One erroneous conclusion that some people might make after reading about the Fidelity study's results is that they need to have the full $275,000 amount set aside when they retire, to be dedicated exclusively to future medical expenses. While that might be great if you can swing it, most people don't have that luxury, and fortunately you don't need to do that. 
You can pay for much of your medical costs with your regular retirement income, such as your Social Security benefits, employer pensions if you have one, money you make working in retirement and your withdrawals from savings.
By making smart choices with Medicare and supplemental insurance, you can turn large, unpredictable expenses into regular monthly premium payments that you can then factor into your ongoing retirement budget. Because Medicare has substantial deductibles and co-payments that can amount to thousands of dollars each year, financial advisers highly recommend that you buy supplemental medical insurance in one of two ways:
1.      Purchase a "Medigap" plan that pays for part or all of Medicare's deductibles and co-payments, combined with a separate insurance plan that covers the cost of prescription drugs under Medicare Part D.
2.     Purchase a Medicare Advantage plan (MA) that typically integrates inpatient care, outpatient care and the cost of prescription drugs, and usually covers much of Medicare's out-of-pocket costs.
You can also save for medical expenses with a Health Savings Account (HSA), in which contributions have a unique triple tax advantage:
·         They're deducted from your taxable income when they're made
·         Investment earnings aren't taxed
·         Any amounts you withdraw for qualified medical expenses aren't included in your taxable income
Because of the triple tax advantages, HSAs are like a super-IRA, and you should save as much as possible in these plans while you're working.
Qualified medical expenses that can be paid from an HSA include:
·         Medical, dental, prescription drug and vision expenses, including any deductibles and co-payments
·         Premiums paid after age 65 for Medicare or for your employer's retiree medical plan (but not for Medicare supplement plans)
·         COBRA premiums
·         Long-term care services
·         Premiums for qualified long-term care insurance
You'll also want to plan for vision and dental expenses when you retire because Medicare doesn't cover these costs. Some MA or Medigap plans might help with these costs, so you'll want to ask about that when you're shopping for these plans. Another smart tip: Take full advantage of your employer-provided medical plan's vision and dental benefits before you walk out the door of your career job.
Long-term care is the wild card in your retirement planning. A lengthy stay in an assisted living facility or nursing home can quickly drain your retirement savings, even if you have substantial savings in an HSA, 401(k) or IRA. Ideally, you want to develop a thoughtful strategy to protect yourself and your family against potentially ruinous long-term care expenses, including some combination of:
·         Buying long-term care insurance
·         Holding home equity in reserve
·         Taking out a reverse mortgage line of credit and holding it in reserve for long-term care
·         Maintaining a separate investment account for long-term care, including an HSA
·         Buying a qualified longevity annuity contract (QLAC) that starts a lifetime income at an advanced age, such as age 80 or 85.

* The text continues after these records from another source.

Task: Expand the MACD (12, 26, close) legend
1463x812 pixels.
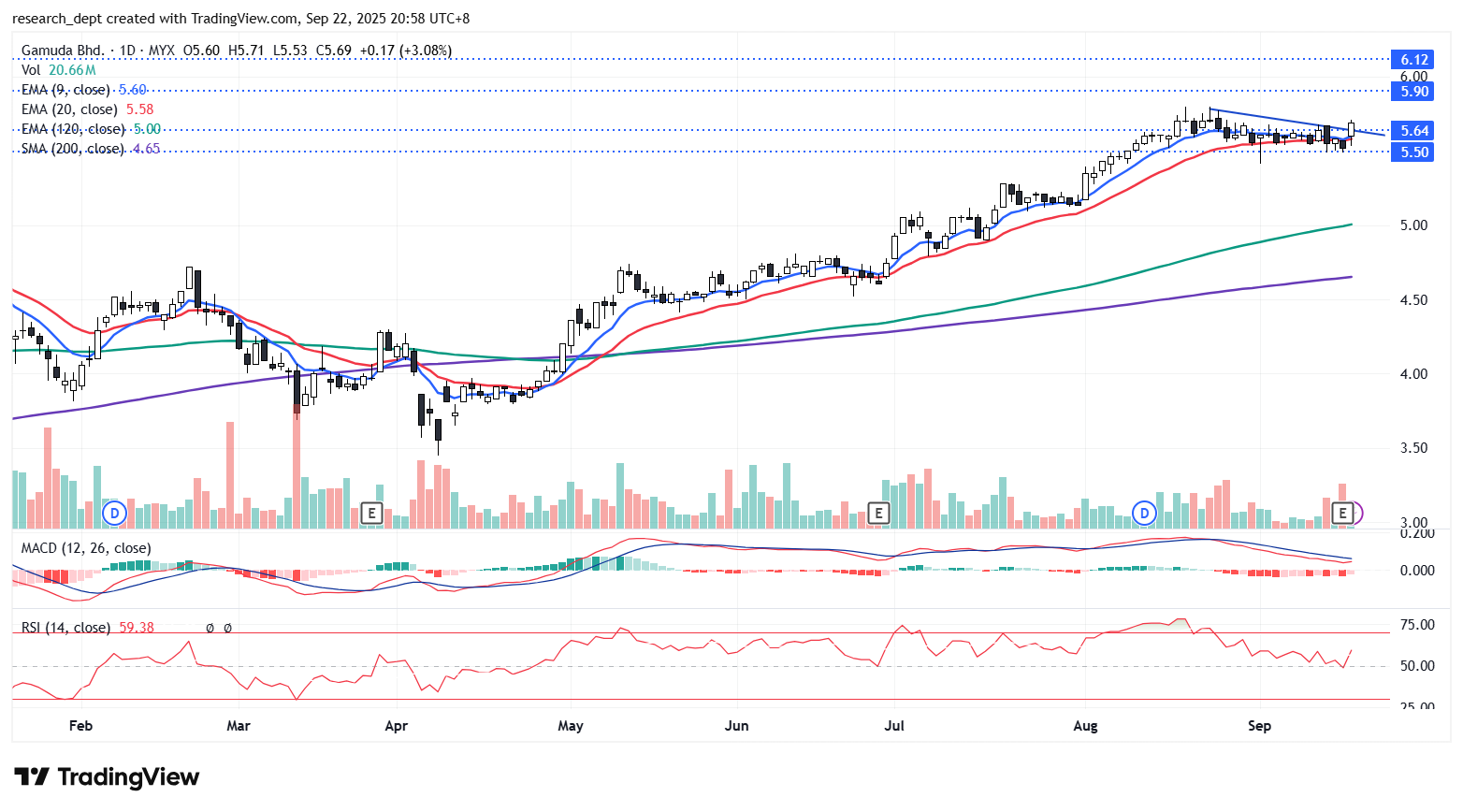Action: point(85,548)
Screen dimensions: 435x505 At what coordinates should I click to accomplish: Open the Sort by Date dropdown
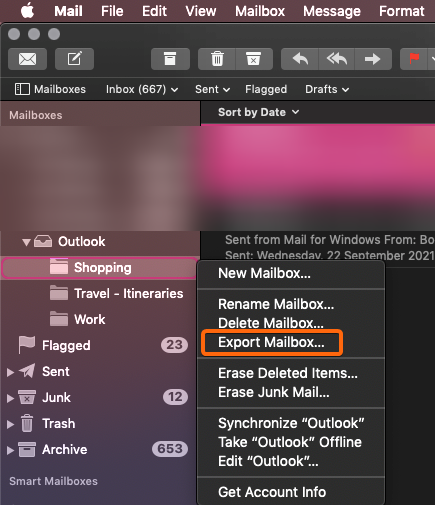[258, 112]
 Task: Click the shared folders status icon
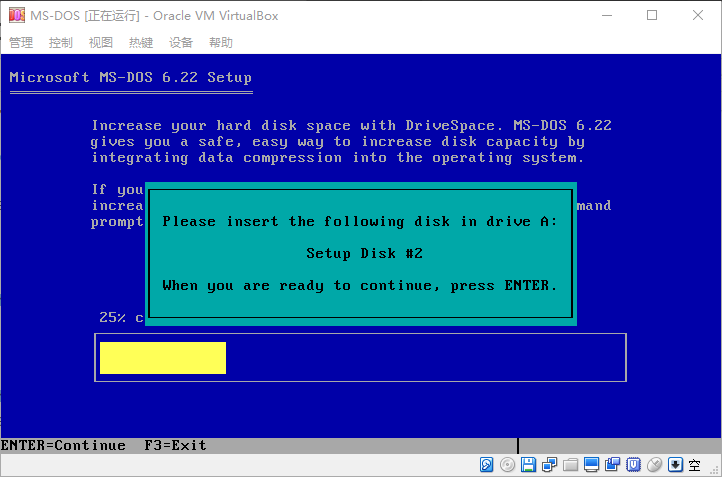[x=570, y=465]
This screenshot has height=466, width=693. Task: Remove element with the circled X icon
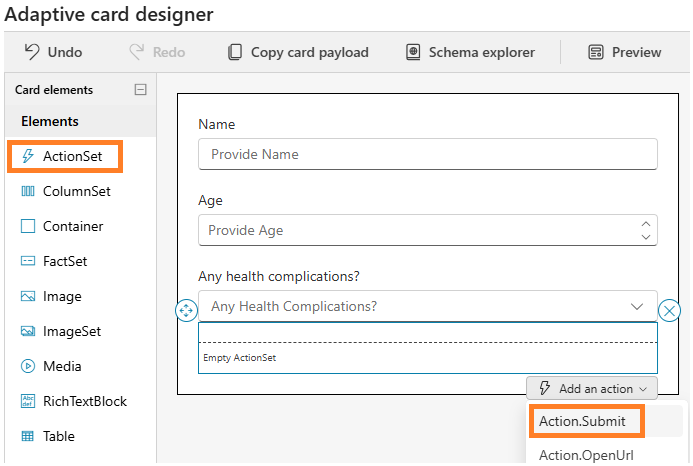pos(670,310)
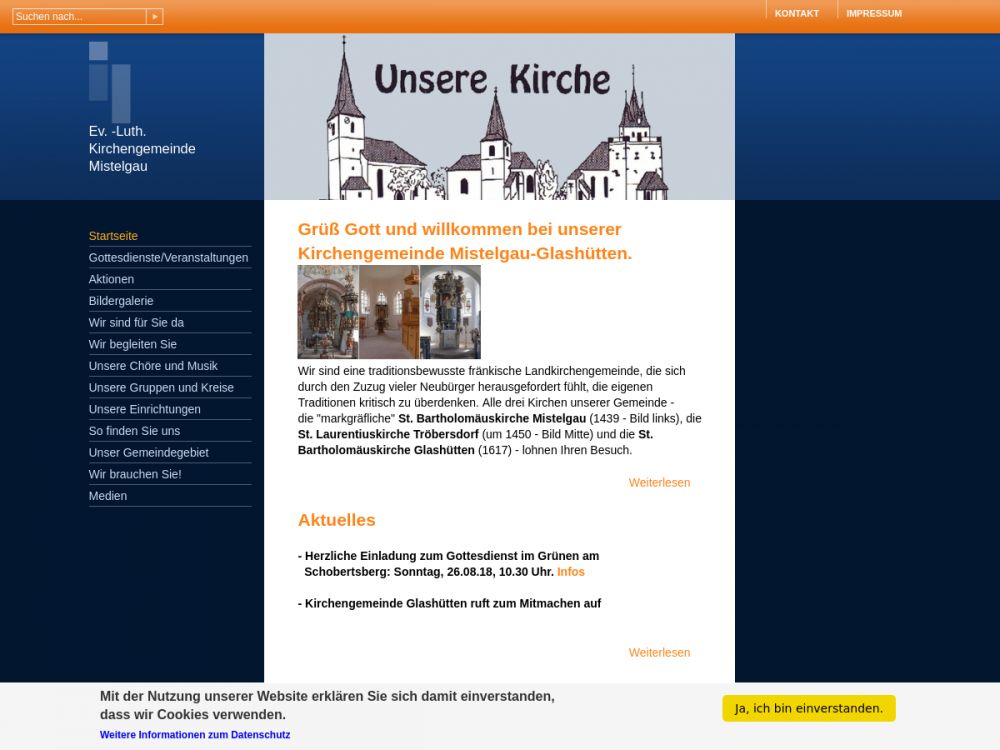Select Startseite in the sidebar

(113, 236)
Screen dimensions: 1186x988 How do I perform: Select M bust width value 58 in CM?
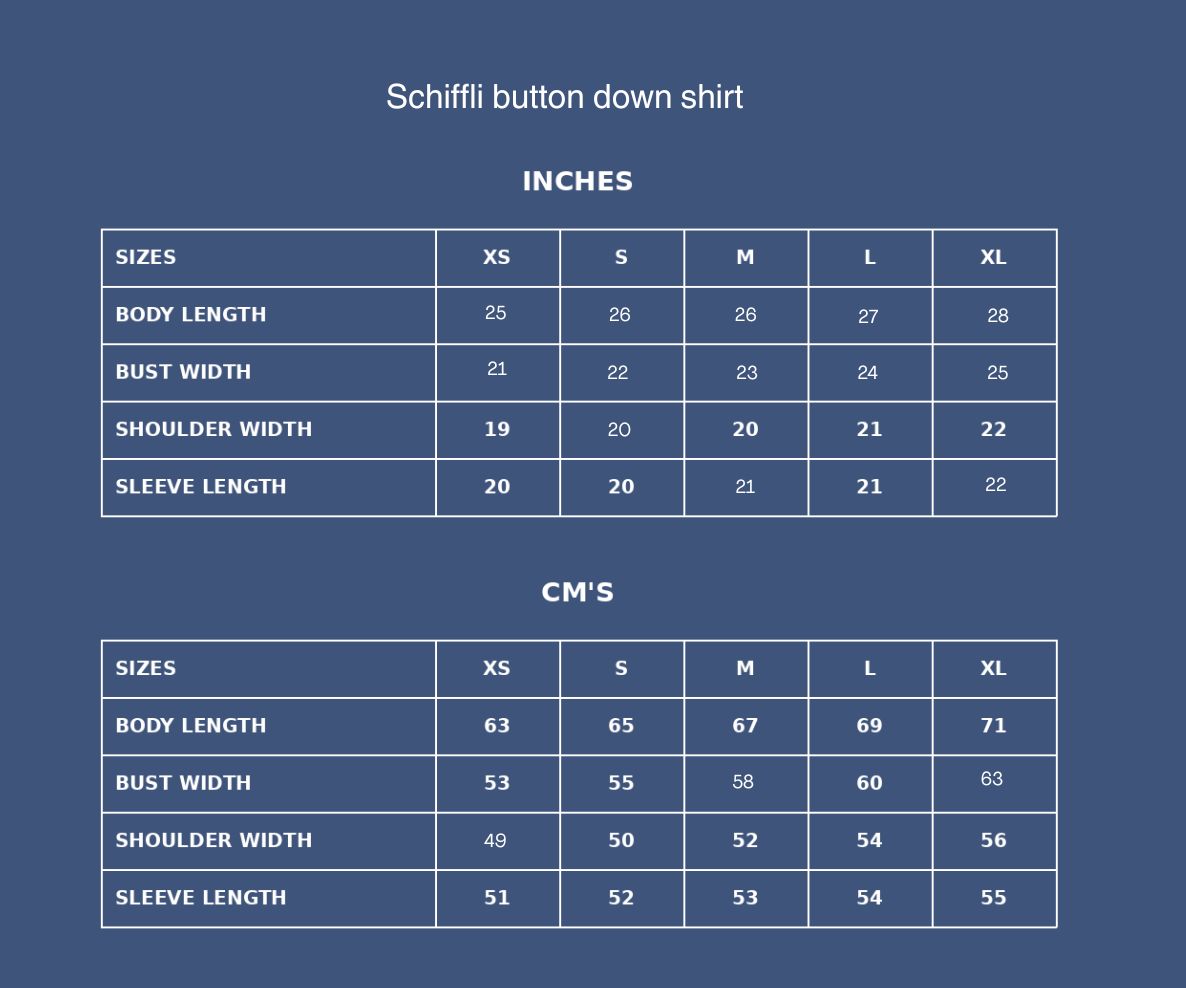click(743, 782)
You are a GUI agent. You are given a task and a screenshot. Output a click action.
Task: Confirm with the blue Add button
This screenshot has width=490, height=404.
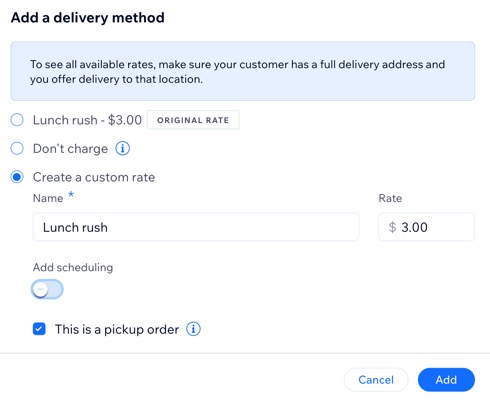(x=446, y=380)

When you consider your potential costs for health care, you might be convinced it's a smart idea to work longer, which is a very reasonable -- and wise -- reaction to these threats. Working longer can not only extend subsidized medical care coverage from your employer, but it can also allow your Social Security benefits and savings to grow as long as possible.
You have a lot to consider when it comes to your retirement planning. But if you start now, you'll be prepared when the time comes to leave the work force entirely.